His trials masked the career of the fated actress more famous in death than in life
Sunday 31 May 2009
Lana Clarkson always dreamed of being a star. She nearly made it in life, but it was in death that she achieved the most undesirable lasting fame of all. Her shooting, at the home of the music legend Phil Spector, put her face on front pages around the world. But even this form of headlining was not to last. As Spector was sentenced on Friday to 19 years for the second-degree murder of Clarkson, the one-time B-movie actress had long been reduced to a walk-on part, playing second fiddle even to the succession of daft wigs that Spector sported during his six years of legal tribulations.
As the man who produced many of the immortal hits of the Sixties and Seventies headed to prison, with his lawyers vowing a feisty appeal, it seems, at the very least, good manners to remember the woman who will now for ever be immortalised by her death rather than by anything she did on screen.
Clarkson, who made her screen debut in Fast Times at Ridgemont High, was all but 6ft tall, blond, athletic, and had no objection to appearing partially clad. She was thus perfect for playing sword-wielding fantasy action heroes who shed their clothes at appropriate moments. She excelled in such nonsense as Roger Corman's Barbarian Queen, and had something of a cult following. She was also a weekly volunteer for Aids charities, and a tireless attraction at comic-book conventions. But her longed-for breakthrough into comedy never happened, and, as she passed 30, her film career seriously stalled.
Then, in January 2003, she was reduced to taking a job as a cocktail bar hostess at the House of Blues nightclub on Sunset Strip. Less than a month later, as she worked in the VIP lounge, she was introduced to a client she was told was a Big Somebody, although his name meant nothing to her.

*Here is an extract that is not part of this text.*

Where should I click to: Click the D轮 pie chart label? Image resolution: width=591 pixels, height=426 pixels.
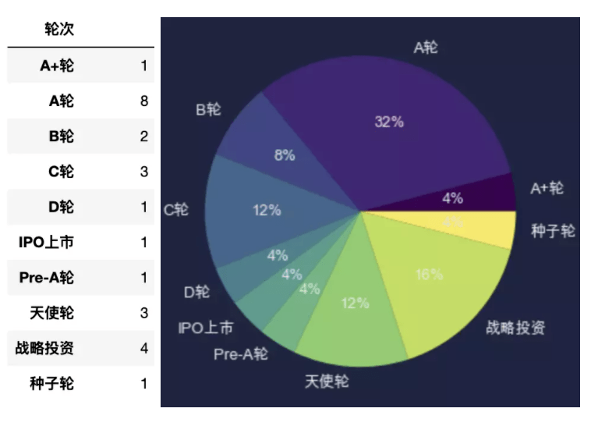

For whatever reason – and discussing the techniques he used to achieve his famed "Wall of Sound" on such hits as the Righteous Brothers' "You've Lost That Lovin' Feelin'" and The Crystals' "Da Doo Ron Ron" would not have been among them – Clarkson agreed at the end of her shift to accompany Spector back to his home. A few hours later, she died when a gun was forced into her mouth and the trigger was pulled. Spector's chauffeur told police he heard a gunshot, saw Spector emerge holding a gun and say: "I think I killed somebody." A very dead Clarkson was found slumped in a chair by the front door. The music millionaire was duly charged.
Thus began the tortuous legal journey that ended with Friday's sentencing. Defence lawyers came and went with the passing seasons. A first trial went on for six months before being abandoned after jurors failed to reach a verdict, and then came a second trial, itself lasting five months. The prosecution case was built on Spector's flakiness and his track record of waving guns at women when they tried to leave his presence. The defence claimed Clarkson shot herself, and made much of the lack of forensic evidence against the music producer.
Spector has no shortage of money for an appeal. If it fails, the 69-year-old will not be released until he is 88. But then Lana Clarkson did not even make half that age.